My hunger impulses are out of whack. I don't feel particularly hungry at all, ever. But I always feel like I could eat. After eating a good meal I don't really feel full. Is this me or the drug?
So I try not to eat except at meals, knowing I can just keep eating mindlessly if I don't police myself. Then sometimes I start to feel lightheaded. Is this from hunger or is it another side effect?
I feel tired and forgetful. Often I'm not sure what I should be doing, but I feel I should be doing something. I have trouble with word recall and sometimes when faced with a complex problem my brain simply freezes up and throws a Blue Screen of Death. But, uh, welcome to being Sara. I've been this way for as long as I can remember. Is this me or the drug?
Sometimes I feel happy, like REALLY happy, for no goddamn reason. Less often I feel inexplicably sad. Me or the drug?

I could go on.

For years, my doctors placed my well being squarely in my hands. At the time there was no drug for Fibromyalgia. I was on my own. Eat right, sleep enough and on a regular schedule, and exercise enough (but not too much) and you will feel all right, they said.
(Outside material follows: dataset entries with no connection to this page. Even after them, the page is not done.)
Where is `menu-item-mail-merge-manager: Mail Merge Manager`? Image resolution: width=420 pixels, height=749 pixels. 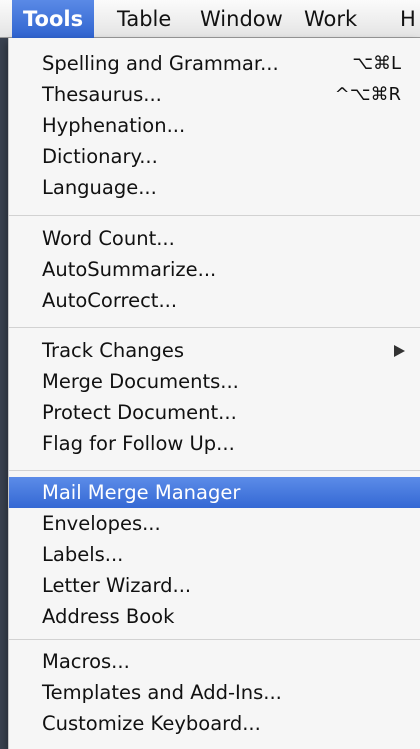 menu-item-mail-merge-manager: Mail Merge Manager is located at coordinates (214, 492).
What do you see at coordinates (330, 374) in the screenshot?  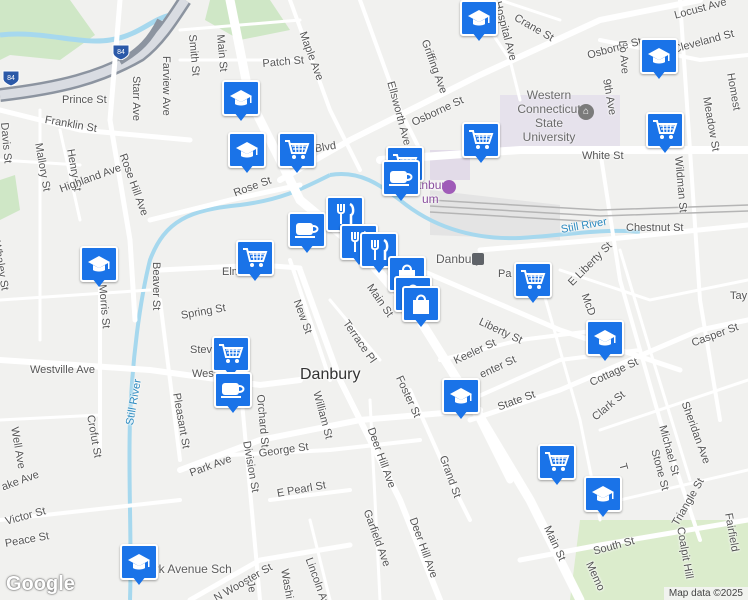 I see `city-label: Danbury` at bounding box center [330, 374].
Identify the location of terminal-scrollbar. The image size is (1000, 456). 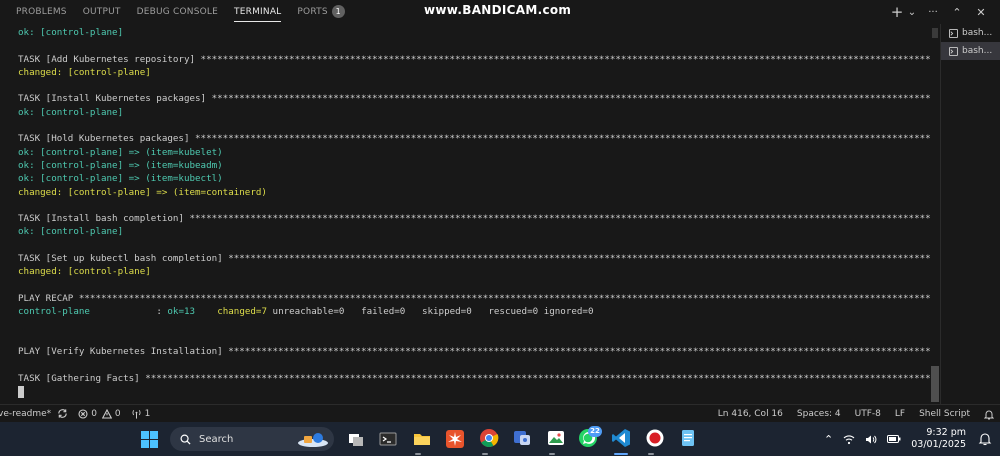
(935, 215).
Now, as a result, whenever I feel shitty I immediately want to blame myself. If I hadn't slept in 30 minutes, I'd feel okay. If I had exercised yesterday I'd have more energy. If I hadn't waited to eat breakfast I wouldn't have a headache.

And now, experiencing these symptoms, I'm not sure what is at fault: me or the drug. I'm awfully confused. I want to believe that in the end the drug will help, because I want to believe there is a solution. Somewhere deep in my shriveled heart I still want to believe that I can feel well most of the time. Not because health itself is that appealing to me, but because I feel like my condition gets in the way of my dreams. Sometimes I let myself think about what I could be like if I just had some energy.

I don't want to sound maudlin. My bad days are really not so bad. I'm never going to die from this and it probably isn't going to get worse unless I let myself go. But hope opens you up to this odd feeling: the idea that in returning back to normal something has been lost.

Should I put up with the side effects and hold on to that hope or should I give up?